AS Terancam Default Bulan Depan, Pasar Mulai Gonjang-ganjing!

Di global pada hari ini, pelaku pasar bakal memantau beberapa sentimen, di mana salah satunya yakni pergerakan bursa saham Wall Street yang terpantau berjatuhan kemarin.
Sentimen pasar yang kembali memburuk membuat Wall Street kembali merana. Kekhawatiran pelaku pasar akan krisis perbankan kembali muncul setelah adanya kabar bahwa JPMorgan resmi mengambil alih First Republic Bank.
Meski begitu, nyatanya pasar kembali khawatir dan membuat saham-saham perbankan di AS kembali merana.
Selain itu, masalah utang AS juga tengah menjadi perhatian karena jika permasalahan tersebut tak kunjung diselesaikan, maka potensi AS terkena default akan semakin besar.
Menteri Keuangan AS, Janet Yellen mengatakan bahwa AS bakal gagal membayar utang (default) pada 1 Juni mendatang.
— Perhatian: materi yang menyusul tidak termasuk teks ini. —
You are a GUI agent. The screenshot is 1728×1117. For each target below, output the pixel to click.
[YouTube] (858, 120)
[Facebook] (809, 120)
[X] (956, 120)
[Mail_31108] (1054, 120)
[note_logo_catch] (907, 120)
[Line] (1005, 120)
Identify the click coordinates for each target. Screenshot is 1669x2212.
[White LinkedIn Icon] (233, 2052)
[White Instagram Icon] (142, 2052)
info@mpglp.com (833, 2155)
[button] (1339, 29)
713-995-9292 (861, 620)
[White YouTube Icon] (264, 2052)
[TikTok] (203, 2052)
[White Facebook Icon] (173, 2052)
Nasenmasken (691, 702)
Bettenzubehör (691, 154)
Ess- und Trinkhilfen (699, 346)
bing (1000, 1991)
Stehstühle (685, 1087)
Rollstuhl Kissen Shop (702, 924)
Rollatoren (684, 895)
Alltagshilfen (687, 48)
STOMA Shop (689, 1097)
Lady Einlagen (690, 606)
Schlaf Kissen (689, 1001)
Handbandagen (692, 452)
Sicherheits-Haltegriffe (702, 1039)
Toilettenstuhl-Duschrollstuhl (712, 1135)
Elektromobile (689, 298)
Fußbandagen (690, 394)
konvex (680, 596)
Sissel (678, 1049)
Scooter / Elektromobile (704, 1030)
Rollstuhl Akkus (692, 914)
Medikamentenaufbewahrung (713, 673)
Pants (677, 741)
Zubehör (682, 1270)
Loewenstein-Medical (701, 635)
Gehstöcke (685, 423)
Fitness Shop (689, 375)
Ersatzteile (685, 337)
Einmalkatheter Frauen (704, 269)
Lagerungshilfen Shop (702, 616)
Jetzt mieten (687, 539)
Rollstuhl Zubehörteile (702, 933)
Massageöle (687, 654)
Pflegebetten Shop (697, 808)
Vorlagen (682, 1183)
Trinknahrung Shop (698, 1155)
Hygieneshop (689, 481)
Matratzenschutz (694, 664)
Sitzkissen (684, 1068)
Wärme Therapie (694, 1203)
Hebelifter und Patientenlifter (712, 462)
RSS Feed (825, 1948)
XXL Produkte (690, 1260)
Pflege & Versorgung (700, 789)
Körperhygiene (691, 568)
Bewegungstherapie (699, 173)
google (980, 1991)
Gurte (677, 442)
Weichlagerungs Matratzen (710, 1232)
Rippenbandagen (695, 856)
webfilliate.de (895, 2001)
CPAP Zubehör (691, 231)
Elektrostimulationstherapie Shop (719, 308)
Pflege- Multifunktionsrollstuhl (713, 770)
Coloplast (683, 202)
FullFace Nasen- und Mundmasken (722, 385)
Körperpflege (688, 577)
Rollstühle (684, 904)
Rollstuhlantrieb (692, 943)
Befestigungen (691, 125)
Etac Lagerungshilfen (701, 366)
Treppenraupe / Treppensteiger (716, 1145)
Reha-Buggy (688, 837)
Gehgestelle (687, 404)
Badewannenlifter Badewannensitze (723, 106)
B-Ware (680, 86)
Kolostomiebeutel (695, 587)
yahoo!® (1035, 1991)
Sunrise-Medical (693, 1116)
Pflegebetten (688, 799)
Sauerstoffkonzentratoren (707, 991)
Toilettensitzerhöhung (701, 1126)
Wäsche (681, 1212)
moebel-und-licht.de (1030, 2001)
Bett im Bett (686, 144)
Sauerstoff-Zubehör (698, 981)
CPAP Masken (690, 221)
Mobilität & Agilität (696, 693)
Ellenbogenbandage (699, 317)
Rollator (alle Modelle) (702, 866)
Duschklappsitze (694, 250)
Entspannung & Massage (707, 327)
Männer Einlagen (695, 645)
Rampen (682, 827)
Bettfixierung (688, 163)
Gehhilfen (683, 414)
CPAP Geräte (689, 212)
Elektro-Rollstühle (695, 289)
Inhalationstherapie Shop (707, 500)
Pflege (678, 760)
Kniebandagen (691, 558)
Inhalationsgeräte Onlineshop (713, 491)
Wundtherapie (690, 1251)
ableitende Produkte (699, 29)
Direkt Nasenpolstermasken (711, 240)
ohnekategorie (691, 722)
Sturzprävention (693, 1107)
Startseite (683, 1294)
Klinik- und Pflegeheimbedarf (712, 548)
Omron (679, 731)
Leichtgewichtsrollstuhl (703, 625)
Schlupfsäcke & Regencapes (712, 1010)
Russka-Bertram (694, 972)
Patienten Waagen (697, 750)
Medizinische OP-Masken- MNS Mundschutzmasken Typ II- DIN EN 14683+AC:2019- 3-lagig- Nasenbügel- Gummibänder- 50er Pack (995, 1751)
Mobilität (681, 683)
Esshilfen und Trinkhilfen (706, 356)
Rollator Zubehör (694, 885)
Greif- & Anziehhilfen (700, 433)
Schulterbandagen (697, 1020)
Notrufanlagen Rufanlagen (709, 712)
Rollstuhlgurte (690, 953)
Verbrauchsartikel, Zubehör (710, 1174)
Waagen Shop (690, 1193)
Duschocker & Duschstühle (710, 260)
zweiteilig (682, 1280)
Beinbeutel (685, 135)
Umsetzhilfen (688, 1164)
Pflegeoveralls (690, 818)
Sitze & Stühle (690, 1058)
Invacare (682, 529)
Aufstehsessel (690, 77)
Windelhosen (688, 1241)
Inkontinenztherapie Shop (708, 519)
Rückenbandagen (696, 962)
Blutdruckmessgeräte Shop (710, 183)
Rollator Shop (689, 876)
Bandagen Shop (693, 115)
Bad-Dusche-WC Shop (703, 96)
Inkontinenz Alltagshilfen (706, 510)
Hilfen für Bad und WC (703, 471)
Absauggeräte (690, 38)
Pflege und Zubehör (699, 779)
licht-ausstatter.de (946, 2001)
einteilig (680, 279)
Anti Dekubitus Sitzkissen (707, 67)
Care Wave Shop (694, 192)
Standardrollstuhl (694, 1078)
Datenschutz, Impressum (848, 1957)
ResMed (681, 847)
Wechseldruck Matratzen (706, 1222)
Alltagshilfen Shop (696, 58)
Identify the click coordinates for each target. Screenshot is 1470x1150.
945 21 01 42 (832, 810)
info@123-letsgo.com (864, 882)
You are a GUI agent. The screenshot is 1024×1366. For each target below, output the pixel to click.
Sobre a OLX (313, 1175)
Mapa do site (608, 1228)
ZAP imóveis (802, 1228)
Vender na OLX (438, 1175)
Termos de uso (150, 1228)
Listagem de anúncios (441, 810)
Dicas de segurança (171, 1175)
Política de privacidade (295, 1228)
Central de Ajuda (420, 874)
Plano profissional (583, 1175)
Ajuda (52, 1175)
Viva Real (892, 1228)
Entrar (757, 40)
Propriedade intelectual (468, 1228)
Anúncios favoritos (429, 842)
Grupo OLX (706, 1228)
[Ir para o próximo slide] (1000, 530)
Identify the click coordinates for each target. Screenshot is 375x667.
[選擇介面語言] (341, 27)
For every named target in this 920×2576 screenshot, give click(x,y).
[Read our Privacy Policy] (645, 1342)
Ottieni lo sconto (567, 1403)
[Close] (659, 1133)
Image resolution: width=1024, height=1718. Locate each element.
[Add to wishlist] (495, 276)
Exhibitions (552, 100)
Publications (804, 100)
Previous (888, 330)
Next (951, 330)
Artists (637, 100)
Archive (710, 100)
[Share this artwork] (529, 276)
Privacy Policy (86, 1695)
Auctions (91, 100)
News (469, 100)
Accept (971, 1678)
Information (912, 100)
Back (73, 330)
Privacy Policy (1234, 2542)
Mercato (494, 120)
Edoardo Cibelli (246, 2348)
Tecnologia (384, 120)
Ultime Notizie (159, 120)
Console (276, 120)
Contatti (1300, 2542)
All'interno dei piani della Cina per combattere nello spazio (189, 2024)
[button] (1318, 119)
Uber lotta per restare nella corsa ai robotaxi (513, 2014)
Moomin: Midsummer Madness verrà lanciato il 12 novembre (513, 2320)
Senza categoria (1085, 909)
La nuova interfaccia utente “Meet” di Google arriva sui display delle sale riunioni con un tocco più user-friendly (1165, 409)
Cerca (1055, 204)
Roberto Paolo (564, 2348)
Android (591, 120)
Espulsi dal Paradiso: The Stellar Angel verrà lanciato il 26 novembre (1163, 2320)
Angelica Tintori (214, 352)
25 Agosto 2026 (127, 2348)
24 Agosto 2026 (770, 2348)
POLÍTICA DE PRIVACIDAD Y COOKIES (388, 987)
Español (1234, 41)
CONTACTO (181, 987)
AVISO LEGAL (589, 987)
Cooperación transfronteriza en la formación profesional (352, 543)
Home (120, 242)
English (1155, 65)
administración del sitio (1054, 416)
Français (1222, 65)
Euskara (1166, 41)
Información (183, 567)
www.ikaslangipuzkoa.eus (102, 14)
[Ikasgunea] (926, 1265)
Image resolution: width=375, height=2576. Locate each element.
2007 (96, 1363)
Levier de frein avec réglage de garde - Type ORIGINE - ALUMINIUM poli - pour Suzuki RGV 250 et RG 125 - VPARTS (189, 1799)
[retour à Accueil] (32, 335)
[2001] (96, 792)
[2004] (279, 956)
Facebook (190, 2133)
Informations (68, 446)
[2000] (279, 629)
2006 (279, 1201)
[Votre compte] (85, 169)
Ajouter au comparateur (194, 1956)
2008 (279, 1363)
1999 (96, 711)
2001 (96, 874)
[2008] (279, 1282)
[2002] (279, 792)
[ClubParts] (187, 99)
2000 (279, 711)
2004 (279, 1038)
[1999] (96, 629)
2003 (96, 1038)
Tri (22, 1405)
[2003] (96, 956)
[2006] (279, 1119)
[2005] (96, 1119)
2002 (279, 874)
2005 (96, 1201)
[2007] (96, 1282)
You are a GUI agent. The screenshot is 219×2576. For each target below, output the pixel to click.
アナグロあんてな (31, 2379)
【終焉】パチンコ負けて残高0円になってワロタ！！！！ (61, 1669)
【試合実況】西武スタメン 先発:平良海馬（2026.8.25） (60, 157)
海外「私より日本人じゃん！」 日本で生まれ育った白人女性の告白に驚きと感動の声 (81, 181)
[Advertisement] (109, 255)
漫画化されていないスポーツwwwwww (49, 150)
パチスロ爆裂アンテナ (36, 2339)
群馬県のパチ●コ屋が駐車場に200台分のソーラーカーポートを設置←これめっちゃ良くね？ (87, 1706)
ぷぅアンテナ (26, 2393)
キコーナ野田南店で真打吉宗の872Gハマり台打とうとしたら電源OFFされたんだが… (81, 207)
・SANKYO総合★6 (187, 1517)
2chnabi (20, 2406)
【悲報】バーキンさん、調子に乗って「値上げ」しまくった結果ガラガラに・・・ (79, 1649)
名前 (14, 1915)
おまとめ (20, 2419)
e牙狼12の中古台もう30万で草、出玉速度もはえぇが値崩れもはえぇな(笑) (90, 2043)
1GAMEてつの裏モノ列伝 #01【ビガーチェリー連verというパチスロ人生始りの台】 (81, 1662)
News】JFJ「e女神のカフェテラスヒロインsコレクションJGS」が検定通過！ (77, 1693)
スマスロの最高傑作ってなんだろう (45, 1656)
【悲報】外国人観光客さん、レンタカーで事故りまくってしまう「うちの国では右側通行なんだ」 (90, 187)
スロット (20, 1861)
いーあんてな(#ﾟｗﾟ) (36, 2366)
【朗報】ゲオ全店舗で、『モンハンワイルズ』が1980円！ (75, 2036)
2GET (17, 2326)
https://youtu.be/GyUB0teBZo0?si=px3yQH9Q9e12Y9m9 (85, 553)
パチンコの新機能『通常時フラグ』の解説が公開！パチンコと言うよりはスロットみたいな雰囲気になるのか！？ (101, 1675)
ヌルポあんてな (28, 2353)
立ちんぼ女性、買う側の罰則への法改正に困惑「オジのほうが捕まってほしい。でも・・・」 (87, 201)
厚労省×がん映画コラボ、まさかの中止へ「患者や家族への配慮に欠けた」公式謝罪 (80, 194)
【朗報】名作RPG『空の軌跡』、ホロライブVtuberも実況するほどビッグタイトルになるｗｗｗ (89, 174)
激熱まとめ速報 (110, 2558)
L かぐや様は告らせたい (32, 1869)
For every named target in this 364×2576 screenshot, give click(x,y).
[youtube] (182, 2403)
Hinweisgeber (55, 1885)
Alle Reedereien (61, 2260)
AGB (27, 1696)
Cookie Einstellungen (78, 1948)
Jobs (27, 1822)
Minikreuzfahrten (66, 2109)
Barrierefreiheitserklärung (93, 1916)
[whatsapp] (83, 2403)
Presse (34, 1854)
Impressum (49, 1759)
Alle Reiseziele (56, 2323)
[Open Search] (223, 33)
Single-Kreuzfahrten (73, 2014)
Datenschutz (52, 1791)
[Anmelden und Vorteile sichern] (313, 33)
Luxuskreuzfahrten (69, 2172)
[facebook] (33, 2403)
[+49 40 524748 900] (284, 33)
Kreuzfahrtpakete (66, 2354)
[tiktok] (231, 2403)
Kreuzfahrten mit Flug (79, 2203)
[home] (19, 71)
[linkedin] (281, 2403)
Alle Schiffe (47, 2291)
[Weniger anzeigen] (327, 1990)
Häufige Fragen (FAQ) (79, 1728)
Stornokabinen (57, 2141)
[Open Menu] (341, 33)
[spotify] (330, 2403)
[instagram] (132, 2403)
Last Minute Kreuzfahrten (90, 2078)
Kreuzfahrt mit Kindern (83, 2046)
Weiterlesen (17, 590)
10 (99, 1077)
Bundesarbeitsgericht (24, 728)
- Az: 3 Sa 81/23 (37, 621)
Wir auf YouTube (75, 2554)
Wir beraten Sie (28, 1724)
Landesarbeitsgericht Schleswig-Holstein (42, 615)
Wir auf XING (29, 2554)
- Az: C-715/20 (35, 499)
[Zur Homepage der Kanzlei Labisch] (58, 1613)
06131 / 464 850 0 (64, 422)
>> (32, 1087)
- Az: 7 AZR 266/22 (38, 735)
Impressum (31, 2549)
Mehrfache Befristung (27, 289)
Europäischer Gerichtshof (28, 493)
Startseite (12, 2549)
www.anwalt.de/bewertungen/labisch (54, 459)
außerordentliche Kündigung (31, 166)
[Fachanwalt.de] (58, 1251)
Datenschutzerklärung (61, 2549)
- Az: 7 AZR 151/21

Hal ini akibat alotnya pembahasan untuk menaikkan plafon utang AS. Dewan Perwakilan Rakyat (DPR) yang kini dipimpin Partai Republik memilih untuk menaikkan menaikkan batas pinjaman nasional.
Untuk diketahui, berdasarkan data yang terbaru per Januari 2023, utang Negeri Paman Sam sudah menembus US$ 31 triliun atau sekitar Rp 461 ribu triliun (kurs Rp 14.900/US$) pada tahun lalu. Angka ini setara dengan 137% dari total produk domestik bruto (PDB) nya.
Artinya batas utang tersebut sudah dicapai, dan Kementerian Keuangan AS tidak bisa lagi menerbitkan obligasi untuk membiayai belanja.
Dari tahun ke tahun, jumlah utang Negara Paman Sam memang terus meningkat, disebabkan defisit fiskal yang terus membengkak, dan semakin terakselerasi memasuki abad 21. AS juga tercatat sebagai negara dengan utang terbanyak di dunia.
Sementara itu dari data tenaga kerja AS, pembukaan pekerjaan mencapai level terendah hampir dua tahun terakhir pada periode Maret lalu, menandakan bahwa pasar tenaga kerja AS semakin lesu.
Departemen Tenaga Kerja AS melaporkan Jumlah pembukaan pekerjaan menurut survei JOLTS mencapai 9,59 juta, terendah sejak April 2021 dan berada di bawah perkiraan FactSet sebesar 9,64 juta.
The Fed mengawasi ketat laporan JOLTS sebagai tanda untuk menentukan arah kebijakan suku bunga kedepannya. Menurunnya lowongan pekerjaan adalah hal positif untuk inflasi karena membantu mengurangi tekanan pada kenaikan upah.
Dengan terus lesunya sektor tenaga kerja, maka hal ini juga dapat membawa The Fed semakin melunak, apalagi jika inflasi terus menurun dan mendekati target yang ditetapkan.
Masih dari AS, rilis data ekonomi kembali berlanjut pada hari ini, di mana data PMI jasa versi ISM periode April 2023 akan dirilis. Data ini juga perlu dicermati, mengingat sektor jasa di Negeri Paman Sam juga menjadi sektor cukup vital.
Selain data PMI jasa, data tenaga kerja lainnya juga akan dirilis pada hari ini, yakni data perubahan tenaga kerja versi ADP periode April 2023.
Sementara itu di luar AS, beberapa negara juga akan merilis data ekonomi yang cukup penting seperti data PMI jasa, penjualan ritel, dan tingkat pengangguran.